Exercise task:
Convert the lines starting with the line that contains "This screenshot has height=800, width=1024." and going on through the line that contains "pos(552,389)" into a JSON list of strings, one string per line, omitting blank lines. Include no other lines.

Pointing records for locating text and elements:

#####

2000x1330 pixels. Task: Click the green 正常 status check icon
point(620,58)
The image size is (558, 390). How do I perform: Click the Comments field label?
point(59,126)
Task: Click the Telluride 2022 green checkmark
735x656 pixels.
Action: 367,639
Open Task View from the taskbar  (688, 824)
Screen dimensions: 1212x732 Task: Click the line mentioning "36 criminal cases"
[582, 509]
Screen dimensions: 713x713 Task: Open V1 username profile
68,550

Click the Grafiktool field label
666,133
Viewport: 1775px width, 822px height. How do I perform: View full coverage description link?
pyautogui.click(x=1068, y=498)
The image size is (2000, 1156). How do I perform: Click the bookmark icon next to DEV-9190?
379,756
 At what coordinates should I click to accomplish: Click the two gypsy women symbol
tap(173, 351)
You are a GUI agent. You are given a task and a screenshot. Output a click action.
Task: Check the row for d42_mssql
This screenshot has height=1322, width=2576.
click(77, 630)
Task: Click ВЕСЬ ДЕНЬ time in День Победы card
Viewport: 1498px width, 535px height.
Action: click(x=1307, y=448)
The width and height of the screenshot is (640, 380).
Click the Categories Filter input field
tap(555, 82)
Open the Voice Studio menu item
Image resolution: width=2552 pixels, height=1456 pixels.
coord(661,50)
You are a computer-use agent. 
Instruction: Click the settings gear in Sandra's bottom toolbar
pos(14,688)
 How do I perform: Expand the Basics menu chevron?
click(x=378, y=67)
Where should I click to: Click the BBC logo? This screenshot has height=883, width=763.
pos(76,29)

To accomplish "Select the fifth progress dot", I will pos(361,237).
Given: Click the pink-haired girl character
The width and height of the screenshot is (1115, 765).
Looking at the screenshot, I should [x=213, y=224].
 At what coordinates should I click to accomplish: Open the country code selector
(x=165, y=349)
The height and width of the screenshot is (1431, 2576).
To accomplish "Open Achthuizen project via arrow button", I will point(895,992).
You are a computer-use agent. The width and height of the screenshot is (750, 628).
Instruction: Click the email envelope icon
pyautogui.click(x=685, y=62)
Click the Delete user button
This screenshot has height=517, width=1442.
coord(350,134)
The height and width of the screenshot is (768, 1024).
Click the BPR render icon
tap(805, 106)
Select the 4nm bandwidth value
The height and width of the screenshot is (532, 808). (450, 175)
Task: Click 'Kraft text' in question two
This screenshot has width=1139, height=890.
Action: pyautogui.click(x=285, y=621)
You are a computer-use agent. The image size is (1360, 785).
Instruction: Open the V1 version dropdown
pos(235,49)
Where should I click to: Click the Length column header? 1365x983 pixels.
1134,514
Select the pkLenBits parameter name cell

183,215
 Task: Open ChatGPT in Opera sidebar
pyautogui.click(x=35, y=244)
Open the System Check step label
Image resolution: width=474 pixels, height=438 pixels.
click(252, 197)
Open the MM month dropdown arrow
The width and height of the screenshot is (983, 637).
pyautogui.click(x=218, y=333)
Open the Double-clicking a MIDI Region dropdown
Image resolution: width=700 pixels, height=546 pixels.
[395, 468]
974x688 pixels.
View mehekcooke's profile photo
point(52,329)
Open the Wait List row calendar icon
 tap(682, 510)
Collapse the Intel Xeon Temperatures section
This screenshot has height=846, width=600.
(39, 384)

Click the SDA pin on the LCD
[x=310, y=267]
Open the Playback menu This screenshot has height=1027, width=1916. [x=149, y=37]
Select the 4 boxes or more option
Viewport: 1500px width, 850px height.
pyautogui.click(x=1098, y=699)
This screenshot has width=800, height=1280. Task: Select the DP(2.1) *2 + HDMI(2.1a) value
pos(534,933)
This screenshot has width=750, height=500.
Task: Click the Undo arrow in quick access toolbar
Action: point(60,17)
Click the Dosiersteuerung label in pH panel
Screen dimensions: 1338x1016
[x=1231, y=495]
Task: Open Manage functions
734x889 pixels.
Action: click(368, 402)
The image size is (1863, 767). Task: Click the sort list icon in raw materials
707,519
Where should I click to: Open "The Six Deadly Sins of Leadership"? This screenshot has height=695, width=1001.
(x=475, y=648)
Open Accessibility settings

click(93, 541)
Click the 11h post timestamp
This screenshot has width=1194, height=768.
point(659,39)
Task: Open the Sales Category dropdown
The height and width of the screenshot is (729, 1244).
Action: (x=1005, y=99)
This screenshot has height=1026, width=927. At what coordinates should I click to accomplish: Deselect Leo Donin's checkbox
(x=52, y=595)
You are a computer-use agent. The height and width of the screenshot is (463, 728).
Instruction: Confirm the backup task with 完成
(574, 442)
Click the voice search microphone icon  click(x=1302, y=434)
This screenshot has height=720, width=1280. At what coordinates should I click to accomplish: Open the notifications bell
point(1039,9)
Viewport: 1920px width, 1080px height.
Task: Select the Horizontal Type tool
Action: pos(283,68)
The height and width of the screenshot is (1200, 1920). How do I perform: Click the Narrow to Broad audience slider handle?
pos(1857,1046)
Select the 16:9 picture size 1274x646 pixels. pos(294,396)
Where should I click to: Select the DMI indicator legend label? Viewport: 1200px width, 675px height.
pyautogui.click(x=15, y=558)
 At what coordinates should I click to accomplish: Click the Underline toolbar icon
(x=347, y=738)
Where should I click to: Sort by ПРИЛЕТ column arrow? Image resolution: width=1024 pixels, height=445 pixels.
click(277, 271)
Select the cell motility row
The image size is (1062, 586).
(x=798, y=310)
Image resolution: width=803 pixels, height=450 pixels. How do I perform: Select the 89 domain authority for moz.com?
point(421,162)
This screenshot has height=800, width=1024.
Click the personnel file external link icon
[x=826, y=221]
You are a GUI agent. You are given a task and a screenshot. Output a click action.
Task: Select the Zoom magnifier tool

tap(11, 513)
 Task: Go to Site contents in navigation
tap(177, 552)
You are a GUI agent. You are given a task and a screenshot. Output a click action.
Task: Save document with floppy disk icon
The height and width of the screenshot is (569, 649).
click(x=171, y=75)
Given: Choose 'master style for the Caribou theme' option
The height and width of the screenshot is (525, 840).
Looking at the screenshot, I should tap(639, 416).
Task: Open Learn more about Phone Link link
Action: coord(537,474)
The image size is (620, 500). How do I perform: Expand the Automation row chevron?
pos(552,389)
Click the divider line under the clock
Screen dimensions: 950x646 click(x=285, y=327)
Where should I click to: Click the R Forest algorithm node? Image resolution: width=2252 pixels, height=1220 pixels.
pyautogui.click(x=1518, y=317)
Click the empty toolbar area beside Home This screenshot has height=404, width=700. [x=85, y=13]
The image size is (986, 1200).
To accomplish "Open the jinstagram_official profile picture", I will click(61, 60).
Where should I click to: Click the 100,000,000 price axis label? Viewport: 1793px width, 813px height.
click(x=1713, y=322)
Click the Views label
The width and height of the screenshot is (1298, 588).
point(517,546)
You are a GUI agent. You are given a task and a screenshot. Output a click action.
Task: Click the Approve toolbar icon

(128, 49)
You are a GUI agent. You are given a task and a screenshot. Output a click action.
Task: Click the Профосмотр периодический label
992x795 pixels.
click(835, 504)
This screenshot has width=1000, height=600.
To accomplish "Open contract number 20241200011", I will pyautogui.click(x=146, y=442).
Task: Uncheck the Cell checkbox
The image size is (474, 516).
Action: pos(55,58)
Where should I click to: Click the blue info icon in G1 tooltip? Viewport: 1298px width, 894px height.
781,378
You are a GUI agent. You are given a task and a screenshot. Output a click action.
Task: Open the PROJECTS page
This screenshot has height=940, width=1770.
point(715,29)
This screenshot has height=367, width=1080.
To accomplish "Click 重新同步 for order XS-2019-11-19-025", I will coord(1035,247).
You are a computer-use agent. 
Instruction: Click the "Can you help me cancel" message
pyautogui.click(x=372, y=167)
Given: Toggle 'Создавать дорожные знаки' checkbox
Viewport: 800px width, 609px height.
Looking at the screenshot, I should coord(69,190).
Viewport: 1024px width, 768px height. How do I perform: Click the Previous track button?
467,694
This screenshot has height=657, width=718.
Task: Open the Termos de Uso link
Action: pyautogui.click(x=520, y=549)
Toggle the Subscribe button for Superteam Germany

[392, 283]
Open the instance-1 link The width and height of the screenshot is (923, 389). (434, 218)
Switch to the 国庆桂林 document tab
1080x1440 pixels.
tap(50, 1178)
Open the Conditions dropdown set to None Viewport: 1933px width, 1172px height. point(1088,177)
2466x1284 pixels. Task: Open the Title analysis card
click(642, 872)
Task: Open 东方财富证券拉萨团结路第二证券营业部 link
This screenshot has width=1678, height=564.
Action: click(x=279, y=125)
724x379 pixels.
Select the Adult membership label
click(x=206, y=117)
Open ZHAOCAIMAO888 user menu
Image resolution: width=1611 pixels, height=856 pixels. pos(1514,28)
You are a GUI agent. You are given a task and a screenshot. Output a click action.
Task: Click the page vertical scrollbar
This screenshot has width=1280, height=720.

#####

Solution below:
[
  "This screenshot has height=800, width=1024.",
  "Click the personnel file external link icon",
  "[x=826, y=221]",
  "You are a GUI agent. You are given a task and a screenshot. Output a click action.",
  "Task: Select the Zoom magnifier tool",
  "tap(11, 513)",
  " Task: Go to Site contents in navigation",
  "tap(177, 552)",
  "You are a GUI agent. You are given a task and a screenshot. Output a click action.",
  "Task: Save document with floppy disk icon",
  "The height and width of the screenshot is (569, 649).",
  "click(x=171, y=75)",
  "Given: Choose 'master style for the Caribou theme' option",
  "The height and width of the screenshot is (525, 840).",
  "Looking at the screenshot, I should tap(639, 416).",
  "Task: Open Learn more about Phone Link link",
  "Action: coord(537,474)",
  "The image size is (620, 500). How do I perform: Expand the Automation row chevron?",
  "pos(552,389)"
]